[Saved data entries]
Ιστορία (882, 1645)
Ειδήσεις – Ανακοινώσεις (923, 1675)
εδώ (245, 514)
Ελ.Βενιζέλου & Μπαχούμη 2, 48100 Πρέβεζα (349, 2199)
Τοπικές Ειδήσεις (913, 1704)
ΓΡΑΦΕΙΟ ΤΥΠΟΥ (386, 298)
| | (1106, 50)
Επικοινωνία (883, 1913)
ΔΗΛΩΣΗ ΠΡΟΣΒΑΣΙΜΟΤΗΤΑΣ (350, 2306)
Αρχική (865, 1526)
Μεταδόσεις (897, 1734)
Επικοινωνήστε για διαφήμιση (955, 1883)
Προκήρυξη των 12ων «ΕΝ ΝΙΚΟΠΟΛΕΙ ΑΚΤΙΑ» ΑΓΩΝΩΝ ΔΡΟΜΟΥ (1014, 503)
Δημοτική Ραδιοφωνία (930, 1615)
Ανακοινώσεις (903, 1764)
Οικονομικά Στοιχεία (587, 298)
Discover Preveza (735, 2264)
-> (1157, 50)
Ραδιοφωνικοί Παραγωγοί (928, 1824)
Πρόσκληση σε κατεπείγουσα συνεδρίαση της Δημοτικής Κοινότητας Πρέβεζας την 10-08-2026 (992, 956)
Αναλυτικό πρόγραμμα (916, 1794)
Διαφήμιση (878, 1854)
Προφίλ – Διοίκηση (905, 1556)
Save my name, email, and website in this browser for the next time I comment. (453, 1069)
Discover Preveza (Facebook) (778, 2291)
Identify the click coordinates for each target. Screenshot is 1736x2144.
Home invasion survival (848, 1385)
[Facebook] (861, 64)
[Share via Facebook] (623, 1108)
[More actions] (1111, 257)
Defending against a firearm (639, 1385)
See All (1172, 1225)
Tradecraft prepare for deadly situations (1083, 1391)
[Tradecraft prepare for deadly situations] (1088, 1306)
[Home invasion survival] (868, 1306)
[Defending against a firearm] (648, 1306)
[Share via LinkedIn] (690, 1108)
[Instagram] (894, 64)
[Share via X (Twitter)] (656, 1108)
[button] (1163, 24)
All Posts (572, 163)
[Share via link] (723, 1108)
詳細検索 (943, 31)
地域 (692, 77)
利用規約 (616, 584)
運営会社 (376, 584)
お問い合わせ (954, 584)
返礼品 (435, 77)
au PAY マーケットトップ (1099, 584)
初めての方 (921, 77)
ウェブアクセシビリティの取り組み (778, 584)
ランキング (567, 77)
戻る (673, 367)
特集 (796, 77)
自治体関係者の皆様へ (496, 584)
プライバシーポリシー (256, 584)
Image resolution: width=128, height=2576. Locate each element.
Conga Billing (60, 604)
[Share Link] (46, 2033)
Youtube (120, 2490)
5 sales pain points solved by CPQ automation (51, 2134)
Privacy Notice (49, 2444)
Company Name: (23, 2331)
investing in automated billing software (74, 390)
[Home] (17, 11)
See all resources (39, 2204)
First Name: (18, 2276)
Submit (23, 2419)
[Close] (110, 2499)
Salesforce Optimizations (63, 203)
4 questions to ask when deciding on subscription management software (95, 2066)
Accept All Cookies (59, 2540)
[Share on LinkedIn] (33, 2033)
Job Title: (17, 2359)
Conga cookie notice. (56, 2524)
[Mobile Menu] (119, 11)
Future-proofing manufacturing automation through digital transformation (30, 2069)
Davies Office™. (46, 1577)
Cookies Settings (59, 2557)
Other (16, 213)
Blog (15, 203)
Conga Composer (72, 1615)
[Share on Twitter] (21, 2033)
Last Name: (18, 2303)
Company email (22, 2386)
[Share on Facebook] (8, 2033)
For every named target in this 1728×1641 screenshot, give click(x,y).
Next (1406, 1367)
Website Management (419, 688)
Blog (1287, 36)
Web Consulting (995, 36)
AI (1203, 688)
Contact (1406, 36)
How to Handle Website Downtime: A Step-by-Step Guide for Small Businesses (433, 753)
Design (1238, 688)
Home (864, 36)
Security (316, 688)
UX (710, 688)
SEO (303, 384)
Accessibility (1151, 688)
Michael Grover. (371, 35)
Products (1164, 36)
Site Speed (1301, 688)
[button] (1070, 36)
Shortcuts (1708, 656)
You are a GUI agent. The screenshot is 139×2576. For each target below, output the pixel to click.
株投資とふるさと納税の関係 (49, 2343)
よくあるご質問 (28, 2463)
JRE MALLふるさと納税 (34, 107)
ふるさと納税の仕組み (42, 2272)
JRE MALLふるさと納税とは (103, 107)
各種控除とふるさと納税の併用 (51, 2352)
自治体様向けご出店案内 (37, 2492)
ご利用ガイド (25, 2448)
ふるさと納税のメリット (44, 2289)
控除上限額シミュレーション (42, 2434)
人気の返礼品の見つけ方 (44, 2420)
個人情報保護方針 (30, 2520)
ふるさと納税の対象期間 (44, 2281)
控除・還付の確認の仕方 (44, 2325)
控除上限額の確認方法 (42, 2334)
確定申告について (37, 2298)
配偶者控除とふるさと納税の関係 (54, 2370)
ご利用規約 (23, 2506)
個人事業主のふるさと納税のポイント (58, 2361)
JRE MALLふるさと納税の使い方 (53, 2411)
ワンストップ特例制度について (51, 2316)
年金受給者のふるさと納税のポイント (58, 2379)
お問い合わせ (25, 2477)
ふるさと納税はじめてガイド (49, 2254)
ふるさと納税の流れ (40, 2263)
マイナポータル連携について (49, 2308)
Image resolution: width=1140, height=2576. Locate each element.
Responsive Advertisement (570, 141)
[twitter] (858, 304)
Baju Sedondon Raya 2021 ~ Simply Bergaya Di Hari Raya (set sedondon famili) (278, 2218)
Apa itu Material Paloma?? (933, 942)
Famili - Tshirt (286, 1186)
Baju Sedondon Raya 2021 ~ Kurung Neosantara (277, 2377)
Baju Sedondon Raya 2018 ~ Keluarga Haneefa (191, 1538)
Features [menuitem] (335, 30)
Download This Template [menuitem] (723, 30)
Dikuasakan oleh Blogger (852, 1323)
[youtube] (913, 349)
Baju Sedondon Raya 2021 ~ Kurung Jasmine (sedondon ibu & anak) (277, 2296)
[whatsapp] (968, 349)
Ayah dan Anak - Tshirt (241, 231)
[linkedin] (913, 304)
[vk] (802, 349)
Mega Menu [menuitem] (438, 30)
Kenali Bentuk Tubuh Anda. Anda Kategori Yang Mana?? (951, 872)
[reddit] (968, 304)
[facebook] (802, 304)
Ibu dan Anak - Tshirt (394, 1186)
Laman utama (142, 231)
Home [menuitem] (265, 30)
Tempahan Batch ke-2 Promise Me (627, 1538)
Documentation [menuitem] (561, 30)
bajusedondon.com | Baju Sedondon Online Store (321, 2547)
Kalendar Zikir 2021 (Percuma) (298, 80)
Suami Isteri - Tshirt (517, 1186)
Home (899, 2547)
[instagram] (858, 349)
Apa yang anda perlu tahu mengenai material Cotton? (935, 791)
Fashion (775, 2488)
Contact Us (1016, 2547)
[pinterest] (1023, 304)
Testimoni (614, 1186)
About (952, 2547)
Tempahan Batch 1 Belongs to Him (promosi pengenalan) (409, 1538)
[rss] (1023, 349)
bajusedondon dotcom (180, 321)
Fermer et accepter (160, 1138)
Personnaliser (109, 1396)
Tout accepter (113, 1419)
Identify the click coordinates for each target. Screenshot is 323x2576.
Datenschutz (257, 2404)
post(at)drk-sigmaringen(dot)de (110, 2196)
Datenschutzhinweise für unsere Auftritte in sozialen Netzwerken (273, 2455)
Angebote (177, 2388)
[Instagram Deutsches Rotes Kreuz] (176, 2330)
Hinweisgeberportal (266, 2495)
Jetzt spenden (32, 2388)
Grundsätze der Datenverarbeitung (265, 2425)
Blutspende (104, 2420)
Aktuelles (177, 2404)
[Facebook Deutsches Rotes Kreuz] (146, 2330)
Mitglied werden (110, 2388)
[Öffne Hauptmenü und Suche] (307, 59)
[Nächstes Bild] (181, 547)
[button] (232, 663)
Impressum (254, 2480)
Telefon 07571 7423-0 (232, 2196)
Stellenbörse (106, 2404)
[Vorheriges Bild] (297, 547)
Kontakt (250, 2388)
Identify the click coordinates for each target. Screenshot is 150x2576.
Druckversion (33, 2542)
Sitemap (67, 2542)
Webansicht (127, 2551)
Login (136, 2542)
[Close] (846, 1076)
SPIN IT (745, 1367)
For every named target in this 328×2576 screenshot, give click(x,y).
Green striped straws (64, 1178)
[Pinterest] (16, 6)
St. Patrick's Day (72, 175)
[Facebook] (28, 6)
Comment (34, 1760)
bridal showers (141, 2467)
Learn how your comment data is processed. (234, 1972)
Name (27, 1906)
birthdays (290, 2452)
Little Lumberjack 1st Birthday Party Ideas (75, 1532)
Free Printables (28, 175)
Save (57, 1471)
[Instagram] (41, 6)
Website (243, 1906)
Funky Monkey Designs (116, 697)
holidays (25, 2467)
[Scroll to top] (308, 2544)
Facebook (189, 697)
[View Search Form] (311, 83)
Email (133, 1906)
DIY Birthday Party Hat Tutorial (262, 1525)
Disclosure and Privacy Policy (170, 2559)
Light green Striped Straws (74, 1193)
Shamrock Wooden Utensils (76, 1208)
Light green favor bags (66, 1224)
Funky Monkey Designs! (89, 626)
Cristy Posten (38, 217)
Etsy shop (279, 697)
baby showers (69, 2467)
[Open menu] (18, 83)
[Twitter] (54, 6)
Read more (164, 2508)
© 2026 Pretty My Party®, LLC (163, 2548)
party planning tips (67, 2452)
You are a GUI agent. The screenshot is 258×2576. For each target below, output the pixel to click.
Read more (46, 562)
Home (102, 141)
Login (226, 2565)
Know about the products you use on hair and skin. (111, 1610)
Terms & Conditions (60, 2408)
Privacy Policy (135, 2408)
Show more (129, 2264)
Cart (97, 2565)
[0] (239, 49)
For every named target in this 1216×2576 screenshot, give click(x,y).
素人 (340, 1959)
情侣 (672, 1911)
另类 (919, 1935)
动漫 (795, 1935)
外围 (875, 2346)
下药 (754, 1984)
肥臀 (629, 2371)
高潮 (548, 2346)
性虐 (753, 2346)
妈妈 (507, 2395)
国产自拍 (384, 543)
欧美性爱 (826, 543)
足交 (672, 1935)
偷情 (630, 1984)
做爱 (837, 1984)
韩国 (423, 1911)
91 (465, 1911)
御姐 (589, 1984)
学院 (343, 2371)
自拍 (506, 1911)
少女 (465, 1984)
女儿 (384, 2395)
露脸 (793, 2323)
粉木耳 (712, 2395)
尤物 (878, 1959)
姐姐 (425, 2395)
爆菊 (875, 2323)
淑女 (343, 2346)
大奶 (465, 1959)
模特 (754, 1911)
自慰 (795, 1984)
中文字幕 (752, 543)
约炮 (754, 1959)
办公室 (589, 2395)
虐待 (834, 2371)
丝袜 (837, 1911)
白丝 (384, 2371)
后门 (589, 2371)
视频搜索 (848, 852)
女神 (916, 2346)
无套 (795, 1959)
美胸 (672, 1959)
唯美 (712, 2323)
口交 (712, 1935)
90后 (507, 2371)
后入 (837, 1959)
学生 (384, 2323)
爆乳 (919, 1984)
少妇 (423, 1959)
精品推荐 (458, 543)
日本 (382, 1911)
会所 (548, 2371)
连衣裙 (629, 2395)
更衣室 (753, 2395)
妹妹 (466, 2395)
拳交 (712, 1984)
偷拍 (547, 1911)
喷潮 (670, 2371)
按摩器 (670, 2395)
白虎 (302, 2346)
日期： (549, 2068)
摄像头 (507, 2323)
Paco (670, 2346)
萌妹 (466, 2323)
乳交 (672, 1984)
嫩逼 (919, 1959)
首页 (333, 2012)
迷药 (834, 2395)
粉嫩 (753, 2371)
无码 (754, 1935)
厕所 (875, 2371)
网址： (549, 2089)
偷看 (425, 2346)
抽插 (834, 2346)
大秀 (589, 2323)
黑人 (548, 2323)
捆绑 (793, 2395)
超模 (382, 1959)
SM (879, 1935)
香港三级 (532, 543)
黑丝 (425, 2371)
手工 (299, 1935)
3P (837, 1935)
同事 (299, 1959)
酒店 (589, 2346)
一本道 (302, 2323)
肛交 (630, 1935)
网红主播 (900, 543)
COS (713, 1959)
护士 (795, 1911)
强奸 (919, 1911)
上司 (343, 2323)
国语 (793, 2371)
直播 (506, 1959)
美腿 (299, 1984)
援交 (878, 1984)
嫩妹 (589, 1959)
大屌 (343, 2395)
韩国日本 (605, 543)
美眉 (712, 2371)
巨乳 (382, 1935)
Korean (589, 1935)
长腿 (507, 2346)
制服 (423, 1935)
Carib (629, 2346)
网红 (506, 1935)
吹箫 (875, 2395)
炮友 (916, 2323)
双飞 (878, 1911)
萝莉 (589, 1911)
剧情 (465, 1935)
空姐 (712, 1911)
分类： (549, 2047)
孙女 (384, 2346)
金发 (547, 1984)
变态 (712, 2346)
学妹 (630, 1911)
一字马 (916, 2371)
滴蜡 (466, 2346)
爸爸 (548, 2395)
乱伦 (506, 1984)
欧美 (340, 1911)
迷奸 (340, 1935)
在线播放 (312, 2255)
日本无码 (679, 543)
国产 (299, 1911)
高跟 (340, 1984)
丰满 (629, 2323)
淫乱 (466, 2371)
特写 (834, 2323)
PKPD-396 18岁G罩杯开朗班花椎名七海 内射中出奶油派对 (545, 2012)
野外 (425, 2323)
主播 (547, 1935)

# [Problem description]
Reproduce every line of the entries above, unchanged, from the very first one down to and including the line containing "Επικοινωνήστε για διαφήμιση (955, 1883)".

# [Result for this exercise]
Ιστορία (882, 1645)
Ειδήσεις – Ανακοινώσεις (923, 1675)
εδώ (245, 514)
Ελ.Βενιζέλου & Μπαχούμη 2, 48100 Πρέβεζα (349, 2199)
Τοπικές Ειδήσεις (913, 1704)
ΓΡΑΦΕΙΟ ΤΥΠΟΥ (386, 298)
| | (1106, 50)
Επικοινωνία (883, 1913)
ΔΗΛΩΣΗ ΠΡΟΣΒΑΣΙΜΟΤΗΤΑΣ (350, 2306)
Αρχική (865, 1526)
Μεταδόσεις (897, 1734)
Επικοινωνήστε για διαφήμιση (955, 1883)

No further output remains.